MY SO-CALLED SECOND LIFE

As I've noted previously at Blog P.I., I have spent some time in the Second Life metaverse over the past few weeks, walking (and flying) around and generally trying to get my bearings. It's been a slow start, but finally today I bought my first parcel of land (First Land) a Linden Lab-subsidized tract in a region (they call them Sims (no relation to the Maxis kind)) called Fraxini. So here I am, looking off to the horizon -- for the full-screen view, click on the image below:



Yes, I am posing triumphantly, or at least trying. And if you look closely, you can see one of my neighbors flying about. New land is being created all the time, so I'm not entirely sure if I'll get to keep that waterfront view. Then again, assuming I stick around, I'll probably move on eventually. For one reason why, check out this post by my one of my new neighbors.

 
IT'S ALL MY FAULT

Every once in awhile, I check in on the old Comcast account I surrendered to the Cialis marketers when I switched to Gmail a year or two back. At the Hotline, I got plenty of e-mails from campaigns and party committees, and to this day I still get rote talking points critical information from the RNC. Take this one I just found, from early last month:
Dear William,

Just 24 hours to go... and there's big news.

The three final polls of Election 2006 are out - and all show momentum shifting dramatically to Republicans in the final hours of this campaign. Republicans are now more likely to vote and to have been contacted by one of our volunteers. This weekend, you helped us contact 7 million more voters. I have included a polling memo with this message that shows the extent of Republican momentum in the final days of this campaign.

William, the last few elections have been tight, and tomorrow will be no different. If we can keep this momentum going, Republicans are poised to make history, but we can only do it with your help.

Sincerely,

Chairman Ken Mehlman

Chairman, Republican National Committee
Can you hardly believe it? With all the momentum shifting in the GOP's direction, how did they manage to lose? I suppose he's right -- only I could have saved the party from losing its congressional majorities.

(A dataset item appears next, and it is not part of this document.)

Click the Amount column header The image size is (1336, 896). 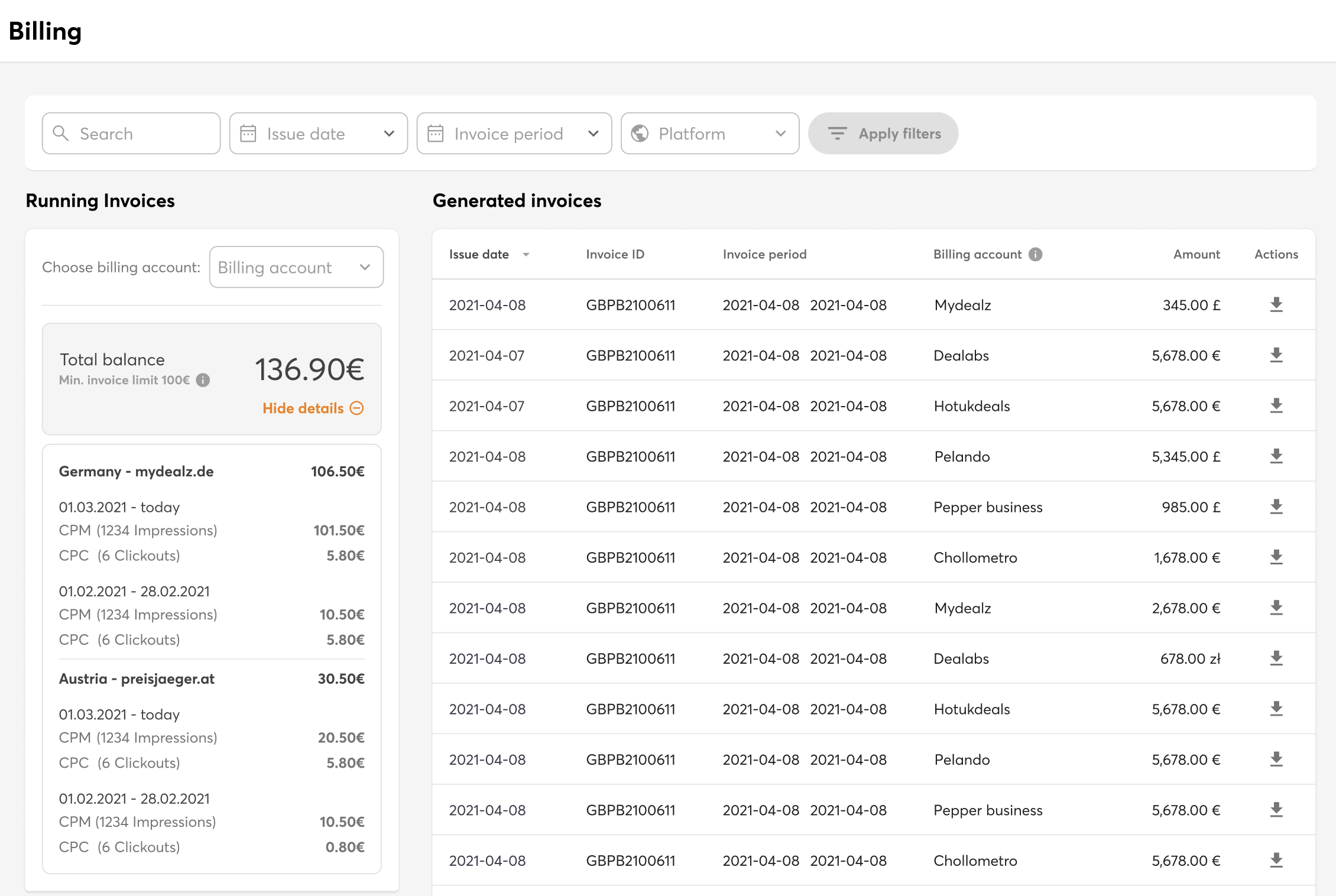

If only I had checked my Comcast account a month and a half sooner. But if it's any consolation, at least history was made... right?

P.S. As long as I'm on the subject of politics (and I swear, this is the last for awhile) I must strenuously object to this line from Red State today:
The Wilamette Weekly reports that popular ex-GOV Kitzhaber (D) will not challenge Sen. Gordon (R).
If you don't know, I won't tell you, but there are at least two things wrong with that sentence.


Sunday, December 03, 2006
 
GOOGLE EARTH2

For all the not-being-evil Google Earth achieves, one aspect of the (yes, free) program is that even where it includes the terrain of a certain location, it just paints two-dimensional satellite images onto the three-dimensional relief. For one good example, hop over to Christ the Redeemer:


Instead of looming majestically over Rio de Janeiro, here the Lamb of God looks as if he might slide down the hillside right into the Lagoa.

There is a limited solution, found via the (unofficial) Google Earth Blog — a kmz plugin which will add buildings to a few select places. Rio isn't available yet, but better still, there's Hong Kong:


Cool. Not perfect, but nevertheless fun. And just above the twin spires of I.M. Pei's Bank of China Tower is the New World Centre — the Watergate of Tsim Tsa Tsui — where I spent most of 1985. Though it's not among the buildings to get a detailed exterior, it's frankly not that far off. For a more detailed picture, see here.